TASK DESCRIPTION -
Return, character for character, every row from the one containing "The width and height of the screenshot is (2031, 986)." down to the one containing "Click the globe", including both of those rows.

-- Start --

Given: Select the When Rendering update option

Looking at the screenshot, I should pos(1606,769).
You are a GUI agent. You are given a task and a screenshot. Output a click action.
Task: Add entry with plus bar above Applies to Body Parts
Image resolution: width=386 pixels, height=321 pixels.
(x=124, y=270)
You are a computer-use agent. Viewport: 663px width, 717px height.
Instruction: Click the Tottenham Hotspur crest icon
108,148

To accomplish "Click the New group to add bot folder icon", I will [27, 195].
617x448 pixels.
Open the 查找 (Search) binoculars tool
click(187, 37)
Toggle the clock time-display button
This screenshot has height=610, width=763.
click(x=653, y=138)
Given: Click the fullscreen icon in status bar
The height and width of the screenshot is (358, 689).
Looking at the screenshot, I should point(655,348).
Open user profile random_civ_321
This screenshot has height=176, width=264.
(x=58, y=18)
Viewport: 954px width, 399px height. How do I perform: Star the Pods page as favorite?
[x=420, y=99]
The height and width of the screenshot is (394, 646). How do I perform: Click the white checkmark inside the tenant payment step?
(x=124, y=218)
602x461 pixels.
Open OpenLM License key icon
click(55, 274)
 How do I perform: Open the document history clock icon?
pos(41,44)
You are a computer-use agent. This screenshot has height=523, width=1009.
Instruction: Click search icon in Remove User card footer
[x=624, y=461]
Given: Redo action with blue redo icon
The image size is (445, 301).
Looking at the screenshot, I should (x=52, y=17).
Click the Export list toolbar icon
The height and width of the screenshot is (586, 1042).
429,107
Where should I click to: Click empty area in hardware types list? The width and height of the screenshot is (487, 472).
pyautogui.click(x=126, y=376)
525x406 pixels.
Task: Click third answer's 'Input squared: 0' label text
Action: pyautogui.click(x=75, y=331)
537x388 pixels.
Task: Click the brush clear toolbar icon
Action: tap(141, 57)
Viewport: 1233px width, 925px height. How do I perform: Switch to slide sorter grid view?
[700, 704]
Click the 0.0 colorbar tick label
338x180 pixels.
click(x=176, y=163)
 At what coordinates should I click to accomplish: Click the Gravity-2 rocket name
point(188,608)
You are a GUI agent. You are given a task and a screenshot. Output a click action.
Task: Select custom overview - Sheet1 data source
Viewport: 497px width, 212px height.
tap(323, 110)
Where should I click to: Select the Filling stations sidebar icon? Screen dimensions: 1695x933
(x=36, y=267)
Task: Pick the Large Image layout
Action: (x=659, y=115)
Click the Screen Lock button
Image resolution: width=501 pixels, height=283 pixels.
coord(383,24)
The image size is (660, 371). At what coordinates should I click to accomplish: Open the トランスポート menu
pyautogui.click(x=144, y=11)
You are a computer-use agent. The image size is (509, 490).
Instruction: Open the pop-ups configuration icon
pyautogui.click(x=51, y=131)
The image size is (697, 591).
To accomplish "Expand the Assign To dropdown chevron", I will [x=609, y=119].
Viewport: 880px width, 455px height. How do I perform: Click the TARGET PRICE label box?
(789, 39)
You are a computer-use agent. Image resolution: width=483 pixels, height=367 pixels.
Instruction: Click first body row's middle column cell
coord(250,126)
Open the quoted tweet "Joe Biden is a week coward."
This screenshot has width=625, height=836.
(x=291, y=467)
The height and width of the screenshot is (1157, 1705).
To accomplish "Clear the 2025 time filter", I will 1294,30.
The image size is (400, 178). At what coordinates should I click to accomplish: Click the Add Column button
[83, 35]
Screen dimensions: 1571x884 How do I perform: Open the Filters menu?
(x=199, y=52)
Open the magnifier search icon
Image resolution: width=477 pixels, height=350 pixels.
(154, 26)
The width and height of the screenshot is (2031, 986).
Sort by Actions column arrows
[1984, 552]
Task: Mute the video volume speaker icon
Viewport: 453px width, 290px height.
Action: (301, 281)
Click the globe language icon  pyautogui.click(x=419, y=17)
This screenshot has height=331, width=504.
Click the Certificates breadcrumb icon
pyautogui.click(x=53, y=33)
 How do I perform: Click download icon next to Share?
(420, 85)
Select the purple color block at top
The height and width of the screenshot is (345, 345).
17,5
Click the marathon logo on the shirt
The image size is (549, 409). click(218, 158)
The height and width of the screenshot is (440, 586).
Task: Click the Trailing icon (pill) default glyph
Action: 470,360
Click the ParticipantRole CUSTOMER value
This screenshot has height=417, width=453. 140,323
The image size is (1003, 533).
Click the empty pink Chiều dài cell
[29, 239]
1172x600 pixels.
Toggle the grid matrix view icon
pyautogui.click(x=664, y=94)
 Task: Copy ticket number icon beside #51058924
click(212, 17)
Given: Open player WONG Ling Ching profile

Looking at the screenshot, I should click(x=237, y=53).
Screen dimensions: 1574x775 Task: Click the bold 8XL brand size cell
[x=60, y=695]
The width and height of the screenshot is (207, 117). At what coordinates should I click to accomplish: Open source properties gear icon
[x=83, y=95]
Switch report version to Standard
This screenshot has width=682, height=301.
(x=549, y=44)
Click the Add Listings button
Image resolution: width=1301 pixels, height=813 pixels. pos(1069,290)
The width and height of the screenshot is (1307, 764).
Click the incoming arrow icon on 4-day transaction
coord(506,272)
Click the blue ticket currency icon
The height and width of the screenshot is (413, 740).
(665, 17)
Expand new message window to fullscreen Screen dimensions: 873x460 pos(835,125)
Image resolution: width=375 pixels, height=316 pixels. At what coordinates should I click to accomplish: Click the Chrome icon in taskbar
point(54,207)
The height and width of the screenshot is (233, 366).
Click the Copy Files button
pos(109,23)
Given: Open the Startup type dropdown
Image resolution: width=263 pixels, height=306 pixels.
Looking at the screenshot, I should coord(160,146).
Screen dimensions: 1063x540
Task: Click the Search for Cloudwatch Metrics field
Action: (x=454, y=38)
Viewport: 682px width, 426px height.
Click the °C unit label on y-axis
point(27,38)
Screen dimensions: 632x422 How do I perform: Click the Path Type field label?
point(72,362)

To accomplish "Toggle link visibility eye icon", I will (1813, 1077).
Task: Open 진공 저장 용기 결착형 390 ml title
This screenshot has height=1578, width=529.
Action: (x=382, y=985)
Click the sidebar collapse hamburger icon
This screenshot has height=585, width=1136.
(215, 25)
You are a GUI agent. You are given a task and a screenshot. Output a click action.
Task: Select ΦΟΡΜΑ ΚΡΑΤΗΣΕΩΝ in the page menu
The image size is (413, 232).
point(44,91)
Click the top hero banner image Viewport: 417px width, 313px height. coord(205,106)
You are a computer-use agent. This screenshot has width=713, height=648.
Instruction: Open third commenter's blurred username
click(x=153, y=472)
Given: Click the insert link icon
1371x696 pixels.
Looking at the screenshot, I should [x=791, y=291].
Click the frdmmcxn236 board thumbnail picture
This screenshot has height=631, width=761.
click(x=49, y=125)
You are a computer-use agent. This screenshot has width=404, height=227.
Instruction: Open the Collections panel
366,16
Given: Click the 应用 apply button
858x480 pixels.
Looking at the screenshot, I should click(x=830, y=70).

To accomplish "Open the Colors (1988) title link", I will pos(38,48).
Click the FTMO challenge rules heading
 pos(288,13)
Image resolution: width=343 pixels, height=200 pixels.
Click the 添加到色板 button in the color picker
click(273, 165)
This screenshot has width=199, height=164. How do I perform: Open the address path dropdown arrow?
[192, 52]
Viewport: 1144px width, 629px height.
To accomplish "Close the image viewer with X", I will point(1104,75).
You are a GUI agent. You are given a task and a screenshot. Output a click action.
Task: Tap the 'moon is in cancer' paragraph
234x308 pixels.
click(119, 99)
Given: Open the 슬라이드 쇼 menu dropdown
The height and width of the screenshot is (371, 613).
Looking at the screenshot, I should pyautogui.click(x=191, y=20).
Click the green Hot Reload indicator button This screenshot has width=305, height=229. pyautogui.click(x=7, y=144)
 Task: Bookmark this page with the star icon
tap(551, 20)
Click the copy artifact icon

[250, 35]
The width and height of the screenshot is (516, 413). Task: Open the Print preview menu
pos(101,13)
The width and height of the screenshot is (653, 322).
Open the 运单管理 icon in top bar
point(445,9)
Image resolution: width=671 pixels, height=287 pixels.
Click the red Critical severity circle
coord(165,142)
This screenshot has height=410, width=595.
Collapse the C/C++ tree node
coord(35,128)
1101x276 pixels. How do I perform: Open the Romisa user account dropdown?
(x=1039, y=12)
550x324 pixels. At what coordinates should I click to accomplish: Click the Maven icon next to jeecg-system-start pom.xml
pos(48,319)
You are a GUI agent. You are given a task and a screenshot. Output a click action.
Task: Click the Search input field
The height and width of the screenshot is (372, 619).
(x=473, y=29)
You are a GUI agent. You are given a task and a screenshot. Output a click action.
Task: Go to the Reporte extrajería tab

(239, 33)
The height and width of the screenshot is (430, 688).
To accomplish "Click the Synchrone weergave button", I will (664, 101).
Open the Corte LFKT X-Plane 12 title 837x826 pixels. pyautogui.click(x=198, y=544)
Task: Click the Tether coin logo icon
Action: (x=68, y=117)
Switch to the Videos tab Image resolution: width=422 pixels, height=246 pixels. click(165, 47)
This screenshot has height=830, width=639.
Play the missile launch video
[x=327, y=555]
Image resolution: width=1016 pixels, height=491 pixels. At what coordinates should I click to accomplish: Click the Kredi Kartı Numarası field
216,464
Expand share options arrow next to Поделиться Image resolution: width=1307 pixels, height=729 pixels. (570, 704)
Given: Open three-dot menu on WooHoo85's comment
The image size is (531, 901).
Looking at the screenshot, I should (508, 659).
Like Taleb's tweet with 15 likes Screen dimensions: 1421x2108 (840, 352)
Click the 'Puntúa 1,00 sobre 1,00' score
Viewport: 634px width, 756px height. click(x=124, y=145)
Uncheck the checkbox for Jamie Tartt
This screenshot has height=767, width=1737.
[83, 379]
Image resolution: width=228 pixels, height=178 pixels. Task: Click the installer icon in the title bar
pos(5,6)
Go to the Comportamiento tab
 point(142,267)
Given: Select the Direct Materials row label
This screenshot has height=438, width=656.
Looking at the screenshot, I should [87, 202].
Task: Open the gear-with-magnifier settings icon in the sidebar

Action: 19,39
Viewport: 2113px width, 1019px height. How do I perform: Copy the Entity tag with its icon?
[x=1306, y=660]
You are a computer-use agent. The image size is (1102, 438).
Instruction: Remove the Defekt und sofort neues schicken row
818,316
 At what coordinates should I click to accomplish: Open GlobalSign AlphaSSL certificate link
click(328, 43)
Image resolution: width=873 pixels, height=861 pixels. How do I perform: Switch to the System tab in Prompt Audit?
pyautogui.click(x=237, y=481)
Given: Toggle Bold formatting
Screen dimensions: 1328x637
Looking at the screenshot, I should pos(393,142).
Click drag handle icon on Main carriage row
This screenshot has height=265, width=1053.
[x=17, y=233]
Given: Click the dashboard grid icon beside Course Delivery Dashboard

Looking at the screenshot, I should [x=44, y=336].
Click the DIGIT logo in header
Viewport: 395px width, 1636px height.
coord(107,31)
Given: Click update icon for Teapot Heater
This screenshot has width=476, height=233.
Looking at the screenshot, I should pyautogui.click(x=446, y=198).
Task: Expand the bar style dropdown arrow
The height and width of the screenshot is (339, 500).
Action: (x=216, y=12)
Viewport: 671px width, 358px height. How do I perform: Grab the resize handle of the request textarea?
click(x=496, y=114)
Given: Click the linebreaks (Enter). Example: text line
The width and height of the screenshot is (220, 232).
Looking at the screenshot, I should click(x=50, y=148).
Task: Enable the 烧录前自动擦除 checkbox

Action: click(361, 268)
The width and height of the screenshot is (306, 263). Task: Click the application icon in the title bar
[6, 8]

-- End --

WRITTEN RESPONSE -
The width and height of the screenshot is (2031, 986).
Sort by Actions column arrows
[1984, 552]
Task: Mute the video volume speaker icon
Viewport: 453px width, 290px height.
Action: (301, 281)
Click the globe language icon  pyautogui.click(x=419, y=17)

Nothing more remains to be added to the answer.